La sua è una leadership collettiva, è il Presidente di una coalizione politica nell’ambito della quale il ruolo dei partiti sarà decisivo, determinante. Dunque non sarà il governatore ma il presidente della giunta regionale, un primus inter pares che dovrà farsi carico del peso della mediazione, dovrà governare collegialmente. Potrà escludere i consiglieri eletti solo se sarà capace di costruire una giunta di altissimo profilo, di coinvolgere personalità talmente autorevoli da svuotare le ragioni del malcontento. Non ci pare, alla luce dei nomi che circolano, che queste condizioni possano determinarsi.

Sul punto si gioca una partita decisiva, perché se la vittoria di Fico in Campania ha rappresentato un passaggio decisivo per la costruzione dell’alternativa alla destra sul piano nazionale, una vittoria che “imbullona” il Movimento Cinque Stelle al campo progressista, che rafforza la prospettiva unitaria e alimenta quella di un nuovo centro a destra del Pd, l’implosione di questo schema sui territori, e quindi in assise regionale, comprometterebbe quell’orizzonte dimostrando che il campo largo altro non è che una formula algebrica con la quale forse si possono vincere le elezioni ma non si può governare.

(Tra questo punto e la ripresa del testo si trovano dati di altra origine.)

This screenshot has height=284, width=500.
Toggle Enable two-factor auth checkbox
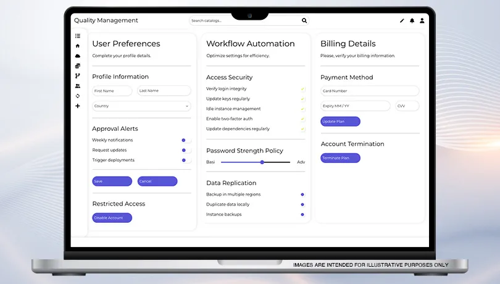(303, 119)
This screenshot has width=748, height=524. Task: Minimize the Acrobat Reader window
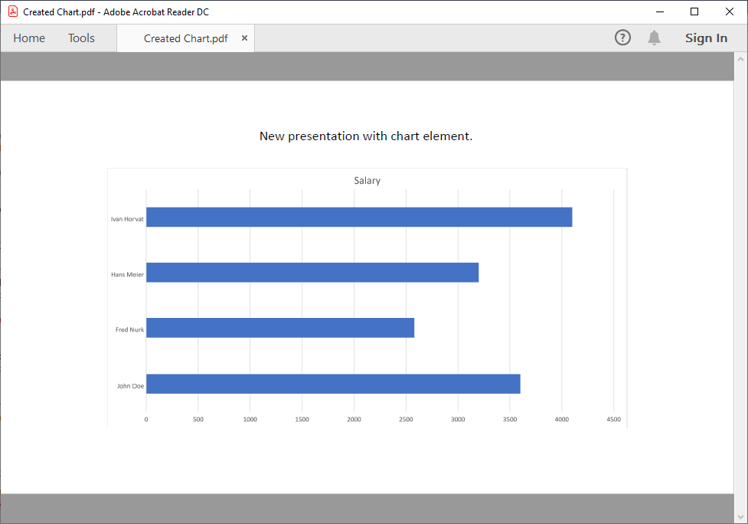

Questo, in fin dei conti, ha detto Clemente Mastella quando ha manifestato dissenso rispetto alla linea scelta dal Presidente. Se la maggioranza è politica allora la giunta deve essere politica, espressione in primo luogo della rappresentanza. Escludere gli eletti vuol dire tradire i territori, escluderli per evitare il domino dei subentri vuol dire non riconoscere ai partiti la dovuta centralità, perché l’elezione di un consigliere trova genesi anche nel consenso degli esclusi. Un partito è la sua classe dirigente e Fico è il Presidente dei partiti che lo hanno sostenuto.